アーカイヴァル・ドキュメンタリー映画「バビ・ヤール」 第74回カンヌ国際映画祭ルイユ・ドール審査員特別賞受賞
ウクライナ侵略戦争以降、世界が注目するセルゲイ・ロズニツァ監督。2022年2作品連続公開企画の第1弾作品。
1941年6月、独ソ不可侵条約を破棄してソ連に侵攻したナチス・ドイツ軍。占領下のウクライナ各地に傀儡政権をつくりながら支配地域を拡大し、9月19日についにキエフを占領する。9月24日、統治体制の変化で混乱するキエフで多くの市民を巻き込む大規模な爆発が起きた。これはNKVD(ソ連秘密警察)がキエフから撤退する直前に仕掛けた爆弾を遠隔操作で爆破したのだが、疑いの目はユダヤ人に向けられた。翌日、当局はキエフに住むユダヤ人の殲滅を決定し、全ユダヤ人に出頭を命じた——1941年9月29日から30日にかけて、アインザッツグルッペ(移動虐殺部隊)Cのゾンダーコマンド4aは、警察南連隊とウクライナ補助警察の支援を受け、地元住民の抵抗もなく、キエフ北西部のバビ・ヤール渓谷で33,771名のユダヤ人を射殺した。女も子供も老人も皆身ぐるみを剥がされ無慈悲に殺された。

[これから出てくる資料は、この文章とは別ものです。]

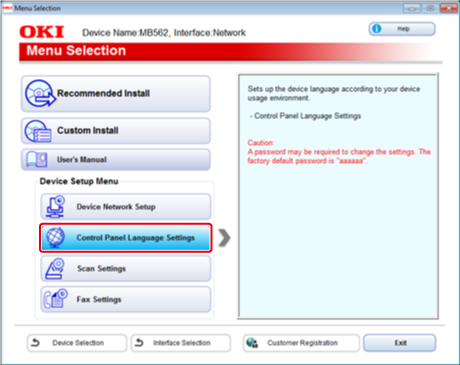Click the Scan Settings scanner icon
Image resolution: width=460 pixels, height=365 pixels.
coord(55,268)
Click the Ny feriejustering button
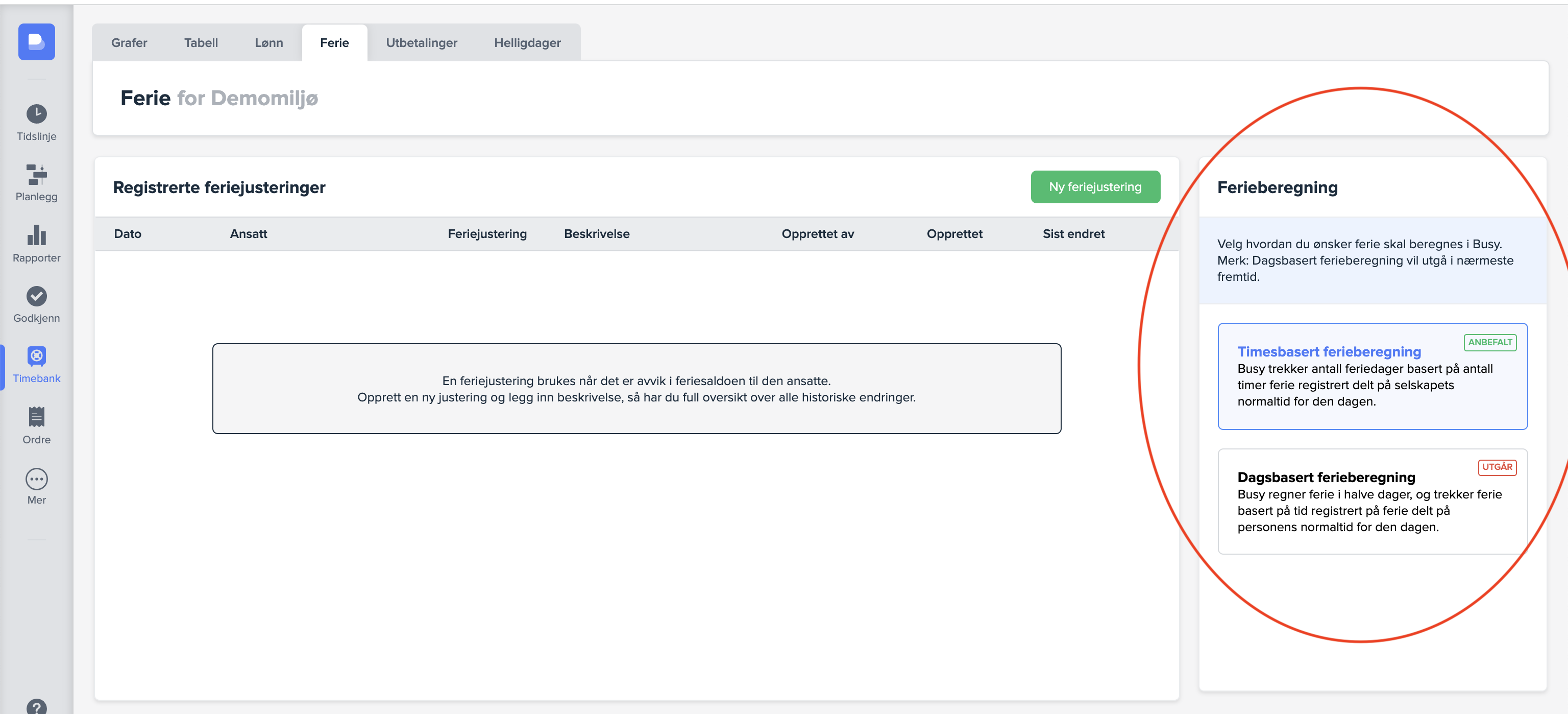The height and width of the screenshot is (714, 1568). point(1094,187)
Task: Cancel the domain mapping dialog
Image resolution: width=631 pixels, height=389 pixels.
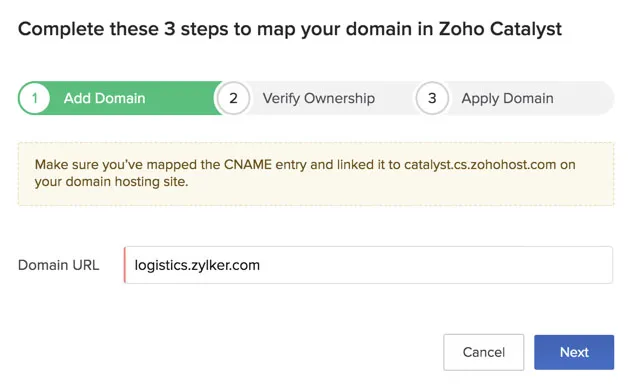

本作品はホロコーストにおいて一件で最も多くの犠牲者を出した人類史上最も凄惨な事件とその衝撃の結末を全編アーカイブ映像で描く。記憶が忘却へ変わり、過去が未来に影を落とそうとする時、真実を語るのは映画である。
◎園崎明夫の映画評
衝撃です。そして必見の傑作です。
過去の記録フィルムと写真素材を、目を見張る編集テクニックで再構築した、圧倒的映像作品。
1941年、実際に起こった事実が衝撃そのものですが、さらにその起こった事実とその隠ぺいが現在に直結しているという恐怖。
今年2月にウクライナに侵攻したプーチン大統領が、ロシアの「特別軍事作戦」の根拠に「ウクライナの非ナチ化」という言葉を繰り返す意味が、この映画観て、ある程度理解できました。
そして1941年のウクライナとヒトラーのナチス・ドイツ、スターリンの共産主義ソビエト連邦が、一直線に現在に繋がっていることを描くことが、この映画の需要なモチーフだと思いました。
20世紀は「人間の命」の捉え方において、明らかにそれまでの世紀と断絶してしまった世紀です。
吉田健一がその著書『ヨーロッパの世紀末』の中で、18世紀のヨーロッパでは「ひとつの原則」が、たとえ国家と国家が戦争状態にあっても貫かれていて、それは「理性」というものであったという意味のことを書いていたと思います。それが、ヨーロッパが18世紀に到達した「文明」であり「文化」だとも。
そして、その原則が失われ、幼稚で粗暴で、人間の命というものに対する軽視が拡大していったのが19世紀だといいます。
ふたつの世界大戦を経て、あるいはいくつもの革命という名の内戦を経て、おそらくは「人が生きることの心地よさ」というべきものを、国家のために犠牲にすることを当然のように受け入れてきた時代、いわば「理性」を著しく喪失してしまったのが、続く20世紀でしょう。
私たちはさらに、その先の21世紀を生きています。
20世紀以来、「文明」はむしろ「野蛮」へと進化しているのかもしれない。
「文化」は「プロパガンダ」に変容しているのかもしれない。
ロズニツァ監督の作品を見ていると、そんなことを強烈に思い知らされ、打ちのめされます。
「粛清裁判」しかり、「ドンバス」しかり、「バビ・ヤール」もまたしかりです。
どうぞ、ほんとうに多くのひとが劇場へ行って、「バビ・ヤール」を見ていただきたいと願います。
私たちの生きている世界が、生きている時代が何処へ向かっているのか、次に来るのはどんな世界なのか?
誰もが考えることを余儀なくされる、そういう体験だと思います。